→ **Work item**:
Every line from the one containing "Kiến trúc đá (512, 240)" through the last line below should be reproduced exactly; please include nothing else.

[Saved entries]
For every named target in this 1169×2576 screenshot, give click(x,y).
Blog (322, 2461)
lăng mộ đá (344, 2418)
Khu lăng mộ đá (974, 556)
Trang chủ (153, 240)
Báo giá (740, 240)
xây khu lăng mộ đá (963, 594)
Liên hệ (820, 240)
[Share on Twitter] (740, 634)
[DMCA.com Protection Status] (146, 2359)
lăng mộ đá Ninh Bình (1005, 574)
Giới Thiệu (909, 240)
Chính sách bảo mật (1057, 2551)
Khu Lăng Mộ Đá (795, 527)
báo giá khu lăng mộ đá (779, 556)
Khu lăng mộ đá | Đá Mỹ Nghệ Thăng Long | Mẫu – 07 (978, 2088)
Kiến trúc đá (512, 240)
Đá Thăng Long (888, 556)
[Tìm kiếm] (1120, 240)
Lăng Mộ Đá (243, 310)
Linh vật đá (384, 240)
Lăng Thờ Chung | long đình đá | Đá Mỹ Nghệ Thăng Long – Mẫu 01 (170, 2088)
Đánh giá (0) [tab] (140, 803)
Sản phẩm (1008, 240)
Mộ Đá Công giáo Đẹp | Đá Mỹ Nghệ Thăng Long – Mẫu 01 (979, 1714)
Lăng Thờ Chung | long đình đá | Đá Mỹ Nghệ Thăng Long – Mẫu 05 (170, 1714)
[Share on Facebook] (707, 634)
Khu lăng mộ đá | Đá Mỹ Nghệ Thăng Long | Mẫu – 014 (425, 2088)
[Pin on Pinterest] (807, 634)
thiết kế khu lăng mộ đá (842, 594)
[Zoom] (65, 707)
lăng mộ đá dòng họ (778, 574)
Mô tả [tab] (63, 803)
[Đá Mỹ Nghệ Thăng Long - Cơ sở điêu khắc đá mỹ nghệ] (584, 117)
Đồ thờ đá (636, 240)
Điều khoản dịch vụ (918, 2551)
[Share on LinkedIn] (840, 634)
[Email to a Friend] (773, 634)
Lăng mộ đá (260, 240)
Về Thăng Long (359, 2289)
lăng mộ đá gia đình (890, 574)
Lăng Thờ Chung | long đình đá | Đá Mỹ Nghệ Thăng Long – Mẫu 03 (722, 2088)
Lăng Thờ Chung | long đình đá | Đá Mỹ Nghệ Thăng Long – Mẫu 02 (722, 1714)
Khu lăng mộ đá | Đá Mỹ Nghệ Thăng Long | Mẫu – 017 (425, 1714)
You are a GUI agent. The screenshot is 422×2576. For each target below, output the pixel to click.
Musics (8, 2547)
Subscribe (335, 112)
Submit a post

→ **Solution for this exercise**:
Kiến trúc đá (512, 240)
Đá Thăng Long (888, 556)
[Tìm kiếm] (1120, 240)
Lăng Mộ Đá (243, 310)
Linh vật đá (384, 240)
Lăng Thờ Chung | long đình đá | Đá Mỹ Nghệ Thăng Long – Mẫu 01 (170, 2088)
Đánh giá (0) [tab] (140, 803)
Sản phẩm (1008, 240)
Mộ Đá Công giáo Đẹp | Đá Mỹ Nghệ Thăng Long – Mẫu 01 (979, 1714)
Lăng Thờ Chung | long đình đá | Đá Mỹ Nghệ Thăng Long – Mẫu 05 (170, 1714)
[Share on Facebook] (707, 634)
Khu lăng mộ đá | Đá Mỹ Nghệ Thăng Long | Mẫu – 014 (425, 2088)
[Pin on Pinterest] (807, 634)
thiết kế khu lăng mộ đá (842, 594)
[Zoom] (65, 707)
lăng mộ đá dòng họ (778, 574)
Mô tả [tab] (63, 803)
[Đá Mỹ Nghệ Thăng Long - Cơ sở điêu khắc đá mỹ nghệ] (584, 117)
Đồ thờ đá (636, 240)
Điều khoản dịch vụ (918, 2551)
[Share on LinkedIn] (840, 634)
[Email to a Friend] (773, 634)
Lăng mộ đá (260, 240)
Về Thăng Long (359, 2289)
lăng mộ đá gia đình (890, 574)
Lăng Thờ Chung | long đình đá | Đá Mỹ Nghệ Thăng Long – Mẫu 03 (722, 2088)
Lăng Thờ Chung | long đình đá | Đá Mỹ Nghệ Thăng Long – Mẫu 02 (722, 1714)
Khu lăng mộ đá | Đá Mỹ Nghệ Thăng Long | Mẫu – 017 (425, 1714)
You are a GUI agent. The screenshot is 422×2576. For each target below, output the pixel to click.
Musics (8, 2547)
Subscribe (335, 112)
Submit a post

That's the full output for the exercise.